Inspecting Soundness of AMR Similarity Metrics in terms of Equivalence and Inequivalence

Kyung Seo Ki, Bugeun Kim, Gahgene Gweon

Published: 2024, Last Modified: 07 Nov 2025*SEM@NAACL 2024EveryoneRevisionsBibTeXCC BY-SA 4.0

Abstract: In this study, we investigate soundness of current Abstract Meaning Representation (AMR) similarity metrics in terms of equivalence and inequivalence. Specifically, AMR guidelines provide several equivalence and inequivalence conditions to reflect the meaning aspect of the semantics. Thus, it is important to examine an AMR metric’s soundness, i.e., whether the metric correctly reflects the guidelines. However, the existing metrics have less investigated their soundness.
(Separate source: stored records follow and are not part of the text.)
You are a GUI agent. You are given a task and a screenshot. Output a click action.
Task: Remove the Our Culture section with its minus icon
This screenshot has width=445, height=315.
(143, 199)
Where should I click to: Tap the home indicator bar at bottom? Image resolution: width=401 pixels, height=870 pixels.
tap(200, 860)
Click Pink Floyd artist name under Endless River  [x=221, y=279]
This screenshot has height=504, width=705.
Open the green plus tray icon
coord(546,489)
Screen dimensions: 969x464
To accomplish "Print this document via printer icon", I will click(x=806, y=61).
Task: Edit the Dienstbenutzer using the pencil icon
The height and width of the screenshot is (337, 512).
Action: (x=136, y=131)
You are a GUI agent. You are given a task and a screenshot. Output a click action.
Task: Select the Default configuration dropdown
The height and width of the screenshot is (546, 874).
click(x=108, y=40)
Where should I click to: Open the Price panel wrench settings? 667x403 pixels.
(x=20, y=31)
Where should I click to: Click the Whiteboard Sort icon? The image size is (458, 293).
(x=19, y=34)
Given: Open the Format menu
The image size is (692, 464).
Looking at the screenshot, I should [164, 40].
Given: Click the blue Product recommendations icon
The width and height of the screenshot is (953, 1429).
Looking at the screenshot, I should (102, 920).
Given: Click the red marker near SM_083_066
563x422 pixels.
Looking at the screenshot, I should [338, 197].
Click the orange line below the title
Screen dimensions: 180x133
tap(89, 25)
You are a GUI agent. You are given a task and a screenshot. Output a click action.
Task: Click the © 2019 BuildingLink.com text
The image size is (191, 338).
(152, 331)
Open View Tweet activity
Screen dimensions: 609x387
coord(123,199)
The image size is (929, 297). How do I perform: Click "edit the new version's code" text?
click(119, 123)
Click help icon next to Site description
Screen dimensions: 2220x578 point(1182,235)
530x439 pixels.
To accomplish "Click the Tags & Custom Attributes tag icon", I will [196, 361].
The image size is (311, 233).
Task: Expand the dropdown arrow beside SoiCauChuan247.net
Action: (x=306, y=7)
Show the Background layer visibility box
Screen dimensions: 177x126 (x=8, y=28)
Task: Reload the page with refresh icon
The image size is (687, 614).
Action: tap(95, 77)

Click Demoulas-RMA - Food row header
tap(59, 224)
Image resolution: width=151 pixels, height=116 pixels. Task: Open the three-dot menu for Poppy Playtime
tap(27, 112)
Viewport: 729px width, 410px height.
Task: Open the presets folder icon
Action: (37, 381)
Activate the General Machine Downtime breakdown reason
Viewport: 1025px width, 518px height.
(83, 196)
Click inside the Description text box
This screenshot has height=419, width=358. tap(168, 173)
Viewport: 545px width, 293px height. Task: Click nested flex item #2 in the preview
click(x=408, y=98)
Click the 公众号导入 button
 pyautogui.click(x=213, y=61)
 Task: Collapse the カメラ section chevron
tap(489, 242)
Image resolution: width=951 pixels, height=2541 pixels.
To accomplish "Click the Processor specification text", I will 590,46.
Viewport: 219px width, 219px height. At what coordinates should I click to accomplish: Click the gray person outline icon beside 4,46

In this work, we propose a new experimental method using simulated data and a series of statistical tests to verify the metric’s soundness. Our experimental result revealed that all existing metrics such as Smatch, SemBLEU, S2match, Smatch++, WWLK-theta, WWLK-k3e2n, and SEMA did not fully meet the AMR guidelines in terms of equivalence and inequivalence aspects. Also, to alleviate this soundness problem, we suggest a revised metric called Smatch#, which adopts simple graph standardization technique that can improve the soundness of an existing metric.